The King of Pigs opens as the bespectacled failed businessman Kyung-min, having apparently just strangled his wife in their high-rise city apartment, gets a phone call from a detective who has tracked down his childhood friend Jong-suk. A wife-beating failed writer, Jong-suk agrees to meet Kyung-min after 15 years in which they have had no contact. Their conversation in a restaurant leads to a number of flashbacks to their school years and the bullying they endured at the hands of older, richer boys. The animal metaphor of the title is used to describe the vicious hierarchical organisation of the school, and by extension, of Korean society: the ‘dogs’ are the boys from well-off families who rule the school and persecute the ‘pigs’, who come from poorer or less respectable backgrounds.
But this seemingly unchangeable brutal order is challenged when a boy called Chul comes to the defence of Kyung-min. Chul is a true outsider and refuses to be bullied into submission. In one chilling scene, he tells the boys, ‘you need to be a monster if you don’t want to keep living like a loser’. When he beats up an older boy, he becomes ‘the king of pigs’. Soon, he has a plan to make sure the ‘dogs’ can never have happy memories of their school days. But as Chul realises the complexities of the adult world he does some growing up, even though Kyung-min and Jong-suk still desperately need him to remain a ‘monster’ and recklessly stand up to the bullies.

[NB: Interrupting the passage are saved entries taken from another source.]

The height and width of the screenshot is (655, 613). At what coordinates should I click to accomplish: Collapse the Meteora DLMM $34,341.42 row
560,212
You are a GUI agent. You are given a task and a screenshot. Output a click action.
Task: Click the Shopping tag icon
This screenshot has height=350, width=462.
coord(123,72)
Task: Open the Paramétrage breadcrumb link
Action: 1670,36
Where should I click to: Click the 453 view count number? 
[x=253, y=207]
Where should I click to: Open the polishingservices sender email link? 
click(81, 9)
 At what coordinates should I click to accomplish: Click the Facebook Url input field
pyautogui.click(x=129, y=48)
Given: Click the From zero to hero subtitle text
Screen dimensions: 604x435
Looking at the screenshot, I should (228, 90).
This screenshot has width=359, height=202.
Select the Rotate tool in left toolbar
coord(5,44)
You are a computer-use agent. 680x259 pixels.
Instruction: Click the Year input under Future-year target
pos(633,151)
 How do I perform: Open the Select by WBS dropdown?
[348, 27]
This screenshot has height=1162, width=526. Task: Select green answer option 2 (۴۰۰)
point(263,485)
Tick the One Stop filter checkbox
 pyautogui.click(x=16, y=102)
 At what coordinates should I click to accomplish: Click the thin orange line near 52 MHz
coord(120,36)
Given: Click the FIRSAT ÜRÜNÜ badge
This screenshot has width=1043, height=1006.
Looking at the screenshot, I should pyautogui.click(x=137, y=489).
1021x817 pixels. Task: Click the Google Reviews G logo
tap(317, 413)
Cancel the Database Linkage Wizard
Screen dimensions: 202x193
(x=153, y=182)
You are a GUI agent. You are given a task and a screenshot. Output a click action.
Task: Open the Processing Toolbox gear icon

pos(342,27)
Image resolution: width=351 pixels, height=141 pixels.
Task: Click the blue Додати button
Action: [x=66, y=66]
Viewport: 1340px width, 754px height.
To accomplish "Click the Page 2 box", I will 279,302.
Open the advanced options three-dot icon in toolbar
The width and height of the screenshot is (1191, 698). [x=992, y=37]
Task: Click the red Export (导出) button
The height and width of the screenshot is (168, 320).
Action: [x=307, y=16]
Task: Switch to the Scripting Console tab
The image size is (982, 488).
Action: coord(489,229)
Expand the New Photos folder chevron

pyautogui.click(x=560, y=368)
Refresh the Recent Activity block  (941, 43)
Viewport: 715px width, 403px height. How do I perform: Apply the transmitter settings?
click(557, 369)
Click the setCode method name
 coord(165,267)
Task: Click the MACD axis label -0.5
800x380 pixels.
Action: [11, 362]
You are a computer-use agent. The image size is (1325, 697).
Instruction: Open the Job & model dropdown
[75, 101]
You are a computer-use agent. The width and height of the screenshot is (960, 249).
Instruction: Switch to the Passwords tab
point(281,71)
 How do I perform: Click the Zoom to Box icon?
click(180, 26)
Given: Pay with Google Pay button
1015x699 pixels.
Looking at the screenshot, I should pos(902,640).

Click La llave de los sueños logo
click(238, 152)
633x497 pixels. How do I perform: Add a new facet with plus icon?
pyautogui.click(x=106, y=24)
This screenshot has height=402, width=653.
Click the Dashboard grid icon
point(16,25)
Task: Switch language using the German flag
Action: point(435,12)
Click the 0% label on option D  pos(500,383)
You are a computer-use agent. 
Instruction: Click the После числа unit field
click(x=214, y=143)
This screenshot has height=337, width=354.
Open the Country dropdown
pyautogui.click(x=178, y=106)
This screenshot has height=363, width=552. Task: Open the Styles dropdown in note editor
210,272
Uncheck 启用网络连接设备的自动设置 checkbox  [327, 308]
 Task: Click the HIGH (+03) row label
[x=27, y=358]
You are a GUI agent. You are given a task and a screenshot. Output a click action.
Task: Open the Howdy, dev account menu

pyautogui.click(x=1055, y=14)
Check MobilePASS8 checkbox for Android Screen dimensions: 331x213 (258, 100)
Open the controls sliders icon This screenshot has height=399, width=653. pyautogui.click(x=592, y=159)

The animal metaphor is somewhat laboured and heavy-handed in places and this is not helped by the terrible quality of the subtitles. The low budget is apparent in the lack of sophistication of the animation, which is quite stilted and not very detailed. But this is compensated for by a very expressive colour scheme, from the oppressive dark blues and muted tones that dominate the film to the rare luminous pink skies that punctuate the gloom. Also notable are a number of hallucinatory sequences: boys with dogs’ heads, a murdered ghost cat spitting out sardonic comments, a glue-induced nightmarish vision.
The King of Pigs is an uncompromising, hopeless depiction of a society corrupted by the idea of success as money and the brutal upholding of the hierarchical order it creates. Despite its flaws, it is an intense, riveting, affecting drama that delivers a truly shocking conclusion.